Prompt — Every line of the material that holds "data" should be counted; give the number and nothing more.

Record extracts —
================

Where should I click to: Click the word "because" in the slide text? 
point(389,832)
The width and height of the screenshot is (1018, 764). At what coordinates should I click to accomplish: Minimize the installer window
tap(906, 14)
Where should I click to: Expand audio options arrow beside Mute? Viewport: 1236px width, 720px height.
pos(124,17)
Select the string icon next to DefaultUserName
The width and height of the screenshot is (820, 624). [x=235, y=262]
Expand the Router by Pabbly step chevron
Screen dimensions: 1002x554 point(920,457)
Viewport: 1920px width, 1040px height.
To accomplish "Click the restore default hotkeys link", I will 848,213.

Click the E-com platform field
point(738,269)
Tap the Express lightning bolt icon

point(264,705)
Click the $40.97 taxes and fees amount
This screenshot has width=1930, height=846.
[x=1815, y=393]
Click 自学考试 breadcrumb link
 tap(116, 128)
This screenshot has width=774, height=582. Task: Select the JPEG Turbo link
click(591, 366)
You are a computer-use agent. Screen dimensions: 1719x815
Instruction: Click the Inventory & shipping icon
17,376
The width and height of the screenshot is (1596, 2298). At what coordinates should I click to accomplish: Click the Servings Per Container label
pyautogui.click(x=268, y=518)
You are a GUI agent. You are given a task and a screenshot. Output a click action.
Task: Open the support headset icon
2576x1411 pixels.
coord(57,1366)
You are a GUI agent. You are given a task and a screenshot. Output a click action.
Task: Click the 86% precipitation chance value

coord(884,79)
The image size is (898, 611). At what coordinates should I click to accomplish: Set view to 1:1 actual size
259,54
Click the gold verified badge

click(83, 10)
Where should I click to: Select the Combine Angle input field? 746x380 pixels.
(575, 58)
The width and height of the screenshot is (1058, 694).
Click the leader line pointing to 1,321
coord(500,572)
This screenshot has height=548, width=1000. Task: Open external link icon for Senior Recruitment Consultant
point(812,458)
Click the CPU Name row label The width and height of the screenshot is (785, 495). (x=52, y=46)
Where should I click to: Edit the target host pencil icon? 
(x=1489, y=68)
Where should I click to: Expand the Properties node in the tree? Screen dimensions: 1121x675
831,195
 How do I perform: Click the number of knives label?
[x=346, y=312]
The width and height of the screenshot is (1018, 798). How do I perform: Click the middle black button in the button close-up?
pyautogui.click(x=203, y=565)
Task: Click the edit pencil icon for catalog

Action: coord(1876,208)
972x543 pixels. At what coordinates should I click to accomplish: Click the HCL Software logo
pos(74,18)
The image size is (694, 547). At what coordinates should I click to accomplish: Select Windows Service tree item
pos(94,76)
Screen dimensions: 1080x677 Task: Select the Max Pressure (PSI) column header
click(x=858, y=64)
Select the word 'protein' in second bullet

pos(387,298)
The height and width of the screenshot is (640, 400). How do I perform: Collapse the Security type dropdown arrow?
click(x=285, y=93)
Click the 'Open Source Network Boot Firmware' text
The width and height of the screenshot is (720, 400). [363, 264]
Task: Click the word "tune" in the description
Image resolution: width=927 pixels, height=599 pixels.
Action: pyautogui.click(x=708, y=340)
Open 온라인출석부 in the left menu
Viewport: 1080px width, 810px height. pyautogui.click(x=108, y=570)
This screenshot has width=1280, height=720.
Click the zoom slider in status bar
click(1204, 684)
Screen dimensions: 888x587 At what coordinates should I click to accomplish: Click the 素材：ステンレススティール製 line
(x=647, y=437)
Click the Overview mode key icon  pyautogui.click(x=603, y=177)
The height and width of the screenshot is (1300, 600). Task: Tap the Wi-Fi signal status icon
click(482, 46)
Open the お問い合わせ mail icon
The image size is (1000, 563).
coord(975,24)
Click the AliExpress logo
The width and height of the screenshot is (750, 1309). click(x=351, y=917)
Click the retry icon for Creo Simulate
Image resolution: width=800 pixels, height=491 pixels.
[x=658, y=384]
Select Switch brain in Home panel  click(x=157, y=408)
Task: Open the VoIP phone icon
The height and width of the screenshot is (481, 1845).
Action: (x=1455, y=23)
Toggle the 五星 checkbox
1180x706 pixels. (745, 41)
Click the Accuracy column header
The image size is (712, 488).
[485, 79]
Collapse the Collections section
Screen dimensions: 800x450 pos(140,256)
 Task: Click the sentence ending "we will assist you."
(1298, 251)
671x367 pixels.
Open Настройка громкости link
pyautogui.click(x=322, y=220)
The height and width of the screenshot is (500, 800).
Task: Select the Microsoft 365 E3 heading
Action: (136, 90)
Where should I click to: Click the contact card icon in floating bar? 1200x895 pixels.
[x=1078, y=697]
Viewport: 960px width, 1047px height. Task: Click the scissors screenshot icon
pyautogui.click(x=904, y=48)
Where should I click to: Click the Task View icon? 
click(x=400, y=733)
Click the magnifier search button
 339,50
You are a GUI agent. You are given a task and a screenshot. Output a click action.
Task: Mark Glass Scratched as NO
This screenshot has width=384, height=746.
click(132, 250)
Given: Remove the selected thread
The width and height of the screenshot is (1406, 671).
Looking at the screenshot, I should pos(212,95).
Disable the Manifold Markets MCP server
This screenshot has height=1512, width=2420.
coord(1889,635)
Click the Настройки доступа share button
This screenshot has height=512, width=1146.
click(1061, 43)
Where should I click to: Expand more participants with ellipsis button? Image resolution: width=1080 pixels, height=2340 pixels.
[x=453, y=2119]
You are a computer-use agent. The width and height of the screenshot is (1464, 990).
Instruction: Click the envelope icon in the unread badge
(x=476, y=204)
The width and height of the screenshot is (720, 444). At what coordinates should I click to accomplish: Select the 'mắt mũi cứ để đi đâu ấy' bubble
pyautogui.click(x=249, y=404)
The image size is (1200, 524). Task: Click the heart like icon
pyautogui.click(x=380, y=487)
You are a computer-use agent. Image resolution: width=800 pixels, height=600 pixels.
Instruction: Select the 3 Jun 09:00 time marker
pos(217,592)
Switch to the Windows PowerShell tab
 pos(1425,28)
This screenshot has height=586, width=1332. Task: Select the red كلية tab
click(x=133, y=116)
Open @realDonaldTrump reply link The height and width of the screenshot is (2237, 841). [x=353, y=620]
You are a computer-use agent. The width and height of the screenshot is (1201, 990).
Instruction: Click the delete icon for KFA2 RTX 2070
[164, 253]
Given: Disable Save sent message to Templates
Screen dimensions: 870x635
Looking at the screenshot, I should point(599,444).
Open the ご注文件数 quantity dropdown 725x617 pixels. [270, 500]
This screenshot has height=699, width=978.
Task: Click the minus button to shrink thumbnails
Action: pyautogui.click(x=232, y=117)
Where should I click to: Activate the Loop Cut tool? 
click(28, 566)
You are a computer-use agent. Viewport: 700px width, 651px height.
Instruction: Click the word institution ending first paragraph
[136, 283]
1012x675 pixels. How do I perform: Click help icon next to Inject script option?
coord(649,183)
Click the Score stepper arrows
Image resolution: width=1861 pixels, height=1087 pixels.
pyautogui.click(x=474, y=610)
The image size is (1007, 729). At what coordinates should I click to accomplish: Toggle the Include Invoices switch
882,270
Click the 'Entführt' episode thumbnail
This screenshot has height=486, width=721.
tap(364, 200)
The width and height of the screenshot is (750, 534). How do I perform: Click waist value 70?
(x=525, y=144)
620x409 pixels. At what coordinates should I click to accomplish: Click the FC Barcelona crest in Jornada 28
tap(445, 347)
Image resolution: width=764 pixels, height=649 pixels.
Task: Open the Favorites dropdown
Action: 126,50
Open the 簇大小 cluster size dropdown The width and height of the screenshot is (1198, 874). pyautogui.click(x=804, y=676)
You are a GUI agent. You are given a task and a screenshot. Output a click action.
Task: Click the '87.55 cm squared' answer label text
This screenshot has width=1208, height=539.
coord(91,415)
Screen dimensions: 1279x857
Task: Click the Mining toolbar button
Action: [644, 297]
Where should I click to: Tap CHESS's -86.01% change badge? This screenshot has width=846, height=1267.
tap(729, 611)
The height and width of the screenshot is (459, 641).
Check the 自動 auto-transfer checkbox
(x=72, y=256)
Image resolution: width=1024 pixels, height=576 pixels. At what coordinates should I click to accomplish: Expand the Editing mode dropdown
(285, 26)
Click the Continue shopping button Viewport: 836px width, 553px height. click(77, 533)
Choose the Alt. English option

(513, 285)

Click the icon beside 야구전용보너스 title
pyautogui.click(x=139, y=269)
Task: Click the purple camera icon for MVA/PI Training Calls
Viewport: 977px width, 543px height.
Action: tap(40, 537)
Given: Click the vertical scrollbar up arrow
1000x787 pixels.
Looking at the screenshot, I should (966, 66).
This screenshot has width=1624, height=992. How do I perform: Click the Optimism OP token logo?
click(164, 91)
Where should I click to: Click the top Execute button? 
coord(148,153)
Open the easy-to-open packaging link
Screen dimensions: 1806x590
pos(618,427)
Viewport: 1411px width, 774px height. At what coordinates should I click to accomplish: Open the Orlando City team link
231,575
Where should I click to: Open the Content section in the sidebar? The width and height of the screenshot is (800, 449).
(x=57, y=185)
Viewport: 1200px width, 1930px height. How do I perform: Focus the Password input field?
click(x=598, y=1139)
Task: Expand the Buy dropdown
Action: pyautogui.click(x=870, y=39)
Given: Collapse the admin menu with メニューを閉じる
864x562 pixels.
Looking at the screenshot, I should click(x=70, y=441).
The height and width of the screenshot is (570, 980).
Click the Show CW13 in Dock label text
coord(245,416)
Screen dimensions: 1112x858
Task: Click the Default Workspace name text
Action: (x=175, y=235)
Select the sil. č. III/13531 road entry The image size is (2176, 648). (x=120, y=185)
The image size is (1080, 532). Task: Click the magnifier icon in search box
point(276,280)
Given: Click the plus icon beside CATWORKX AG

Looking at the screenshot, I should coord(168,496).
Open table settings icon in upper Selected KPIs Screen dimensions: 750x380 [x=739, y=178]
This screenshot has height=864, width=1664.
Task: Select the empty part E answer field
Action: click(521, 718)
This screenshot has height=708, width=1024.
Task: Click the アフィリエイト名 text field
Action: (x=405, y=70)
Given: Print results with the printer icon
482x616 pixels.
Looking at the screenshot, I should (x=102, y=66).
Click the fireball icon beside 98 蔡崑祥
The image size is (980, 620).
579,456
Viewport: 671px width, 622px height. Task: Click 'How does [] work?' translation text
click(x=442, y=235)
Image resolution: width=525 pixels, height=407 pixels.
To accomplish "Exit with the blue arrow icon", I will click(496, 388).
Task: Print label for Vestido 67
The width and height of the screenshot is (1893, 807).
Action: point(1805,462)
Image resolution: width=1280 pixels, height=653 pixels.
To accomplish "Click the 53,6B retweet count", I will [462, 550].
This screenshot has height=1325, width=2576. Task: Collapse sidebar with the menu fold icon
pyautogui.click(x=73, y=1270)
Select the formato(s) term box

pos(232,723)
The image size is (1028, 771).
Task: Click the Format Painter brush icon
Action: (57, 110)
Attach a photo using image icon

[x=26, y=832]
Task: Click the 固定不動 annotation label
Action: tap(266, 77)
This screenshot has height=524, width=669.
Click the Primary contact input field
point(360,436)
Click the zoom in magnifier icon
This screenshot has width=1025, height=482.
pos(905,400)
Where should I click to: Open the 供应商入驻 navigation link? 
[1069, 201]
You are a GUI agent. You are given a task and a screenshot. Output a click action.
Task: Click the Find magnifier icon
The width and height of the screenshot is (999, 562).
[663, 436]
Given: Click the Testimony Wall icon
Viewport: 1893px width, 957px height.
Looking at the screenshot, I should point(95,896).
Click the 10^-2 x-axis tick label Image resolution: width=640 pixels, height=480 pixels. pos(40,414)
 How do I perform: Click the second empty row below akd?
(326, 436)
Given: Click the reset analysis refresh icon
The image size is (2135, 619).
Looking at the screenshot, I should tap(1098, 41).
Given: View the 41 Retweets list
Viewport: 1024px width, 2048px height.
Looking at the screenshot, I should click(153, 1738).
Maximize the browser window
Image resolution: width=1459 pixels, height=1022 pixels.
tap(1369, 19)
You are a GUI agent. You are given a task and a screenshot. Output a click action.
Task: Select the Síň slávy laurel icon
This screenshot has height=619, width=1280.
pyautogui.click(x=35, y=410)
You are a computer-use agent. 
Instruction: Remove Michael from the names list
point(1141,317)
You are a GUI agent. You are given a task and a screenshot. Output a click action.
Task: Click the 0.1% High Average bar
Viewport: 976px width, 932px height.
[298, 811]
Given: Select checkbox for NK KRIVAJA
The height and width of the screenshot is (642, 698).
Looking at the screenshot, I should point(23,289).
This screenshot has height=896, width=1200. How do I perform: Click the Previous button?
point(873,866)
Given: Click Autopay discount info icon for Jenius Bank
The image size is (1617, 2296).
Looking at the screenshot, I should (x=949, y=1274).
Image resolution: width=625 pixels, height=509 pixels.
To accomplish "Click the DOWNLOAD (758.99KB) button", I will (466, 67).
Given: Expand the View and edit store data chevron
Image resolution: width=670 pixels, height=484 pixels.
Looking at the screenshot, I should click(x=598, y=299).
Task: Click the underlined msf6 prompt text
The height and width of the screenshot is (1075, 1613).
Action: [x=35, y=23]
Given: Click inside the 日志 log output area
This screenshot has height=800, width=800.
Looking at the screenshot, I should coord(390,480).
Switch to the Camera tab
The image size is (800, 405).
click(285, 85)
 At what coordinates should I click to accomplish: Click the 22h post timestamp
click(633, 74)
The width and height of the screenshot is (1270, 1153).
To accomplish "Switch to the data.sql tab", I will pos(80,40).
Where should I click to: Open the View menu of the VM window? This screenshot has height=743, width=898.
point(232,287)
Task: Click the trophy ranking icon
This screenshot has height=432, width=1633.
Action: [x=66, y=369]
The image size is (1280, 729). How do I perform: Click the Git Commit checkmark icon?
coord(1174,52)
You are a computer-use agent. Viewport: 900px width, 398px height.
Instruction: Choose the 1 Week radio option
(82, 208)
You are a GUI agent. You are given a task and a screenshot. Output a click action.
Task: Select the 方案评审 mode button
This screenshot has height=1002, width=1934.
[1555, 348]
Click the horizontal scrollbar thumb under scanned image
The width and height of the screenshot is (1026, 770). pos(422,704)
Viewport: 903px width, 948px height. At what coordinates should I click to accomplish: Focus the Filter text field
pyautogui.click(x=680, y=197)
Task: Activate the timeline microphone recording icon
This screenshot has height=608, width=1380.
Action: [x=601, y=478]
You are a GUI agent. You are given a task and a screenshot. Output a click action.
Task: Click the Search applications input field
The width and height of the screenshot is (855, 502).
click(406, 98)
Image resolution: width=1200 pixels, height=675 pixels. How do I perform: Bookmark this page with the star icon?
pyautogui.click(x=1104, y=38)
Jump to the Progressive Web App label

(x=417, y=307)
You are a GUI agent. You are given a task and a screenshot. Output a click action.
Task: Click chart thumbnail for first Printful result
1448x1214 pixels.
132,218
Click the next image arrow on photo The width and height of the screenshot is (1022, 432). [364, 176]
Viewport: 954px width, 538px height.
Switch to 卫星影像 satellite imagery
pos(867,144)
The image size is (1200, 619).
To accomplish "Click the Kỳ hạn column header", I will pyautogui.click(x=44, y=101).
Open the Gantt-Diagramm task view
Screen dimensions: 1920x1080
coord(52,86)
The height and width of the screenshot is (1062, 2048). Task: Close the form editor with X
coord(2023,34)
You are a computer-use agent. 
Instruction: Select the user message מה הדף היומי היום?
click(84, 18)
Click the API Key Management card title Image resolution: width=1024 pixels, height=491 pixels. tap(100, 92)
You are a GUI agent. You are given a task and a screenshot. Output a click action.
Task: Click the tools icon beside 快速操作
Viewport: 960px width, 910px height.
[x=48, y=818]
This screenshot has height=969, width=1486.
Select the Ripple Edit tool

================

Exercise solution — 2